Stored items:
----------------------------------------

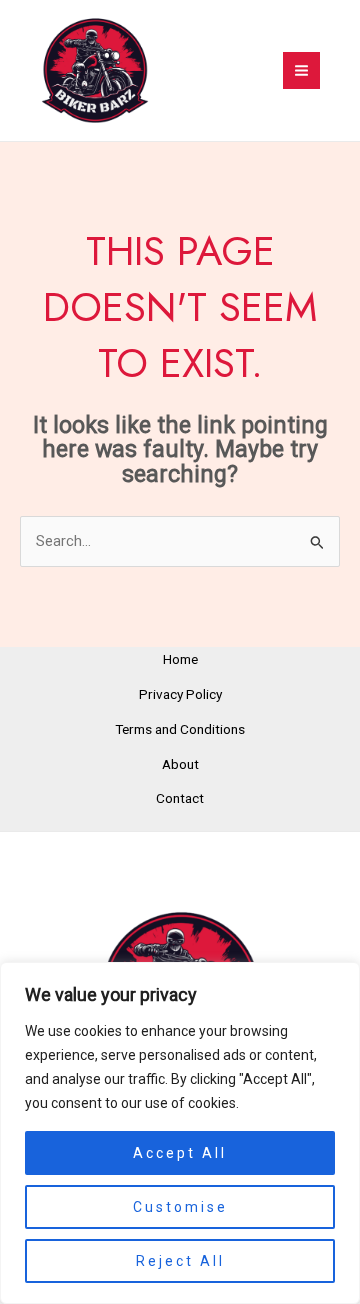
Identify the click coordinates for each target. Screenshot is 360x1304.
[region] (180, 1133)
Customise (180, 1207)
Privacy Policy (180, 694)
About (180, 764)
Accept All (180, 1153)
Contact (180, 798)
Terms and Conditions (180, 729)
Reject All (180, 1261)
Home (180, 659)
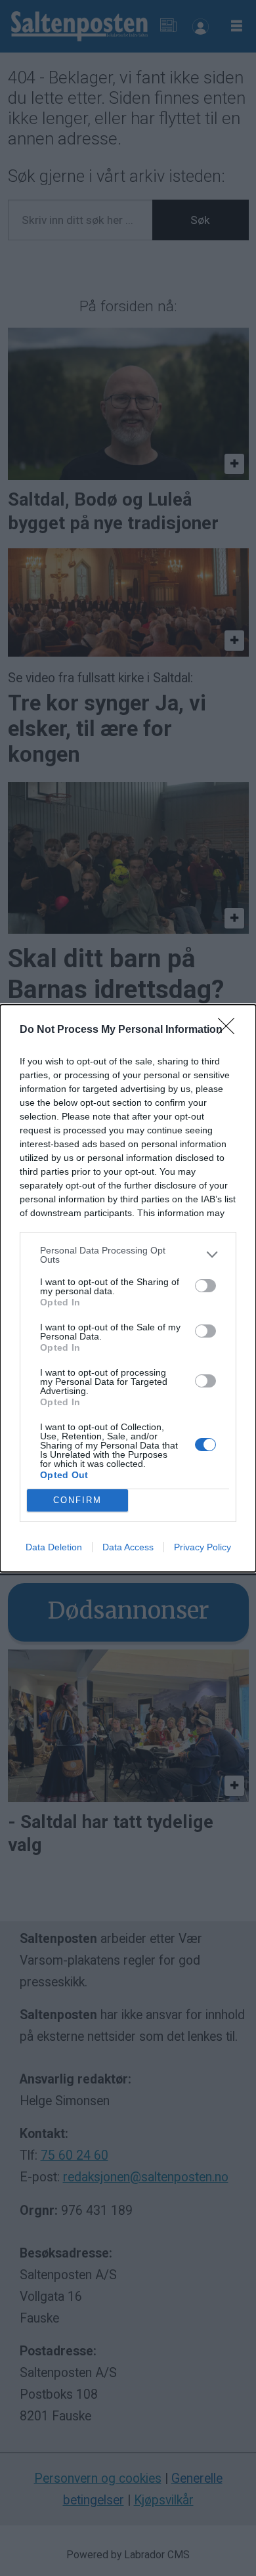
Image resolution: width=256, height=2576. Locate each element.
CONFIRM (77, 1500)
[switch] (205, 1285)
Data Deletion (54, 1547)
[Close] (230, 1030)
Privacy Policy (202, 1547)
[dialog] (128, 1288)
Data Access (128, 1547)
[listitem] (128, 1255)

----------------------------------------

EXERCISE DESCRIPTION - If a line in the data above holds the string "each", report that line.

THE COMPLETED TASK -
Identify the click coordinates for each target. Screenshot is 360x1304.
Image resolution: width=256, height=2576. Locate each element.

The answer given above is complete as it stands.